Rather than presenting a regulatory change, the guidance’s intent is to offer support for interpreting and applying existing regulations using a contemporary ethical framework, with attention to the evolving complexity of clinical research, says Dr Naomi Laventhal, clinical associate professor at the department of paediatrics in University of Michigan.

However, a majority of the points made in the guidance are already used in clinical trial practice, says Dr Daniel Benjamin, professor of paediatrics at Duke Clinical Research Institute, adding that most of it was worked out 20 years ago.

Guidance for newcomers and the FDA itself

Questions have arisen about why the guidance was even drafted, if what it proposes is already used in practice. When asked what triggered the draft of the guidance, the FDA’s press officer directed Clinical Trials Arena to the announcement of the guidance and an FDA podcast, noting the parts discussing historical misrepresentation and the agency’s perspective on ethical considerations.

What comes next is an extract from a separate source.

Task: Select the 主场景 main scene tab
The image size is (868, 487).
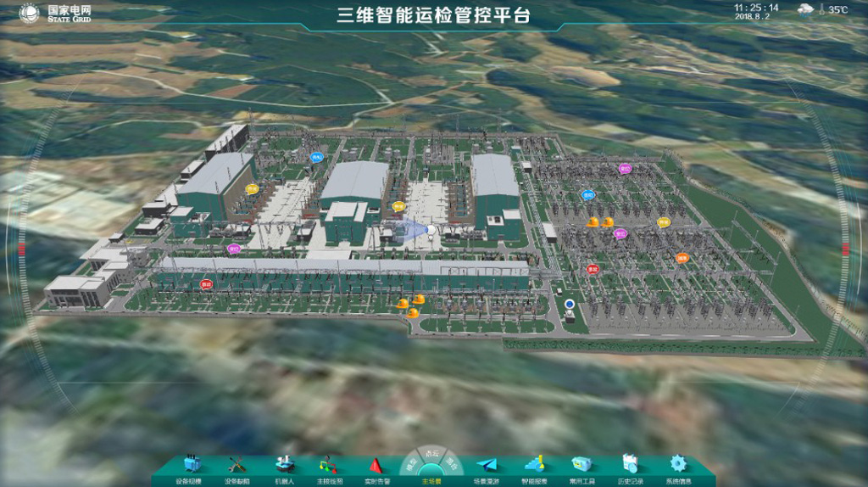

Benjamin says that the guidance will be useful both for pharmaceutical companies that do not have in-house paediatric experience and to train new professionals. “This guidance will help to minimize the repetitive conversation between experienced investigators and pharma companies, and will help shape less experienced investigators,” he notes.

The FDA might also be carving out the paediatric space in-house, says Dr Barry Mangum, senior vice president of paediatrics at Premier Research. Benjamin agrees and adds that while some FDA divisions have great expertise in the paediatrics, new employees or smaller divisions will need this extra guidance.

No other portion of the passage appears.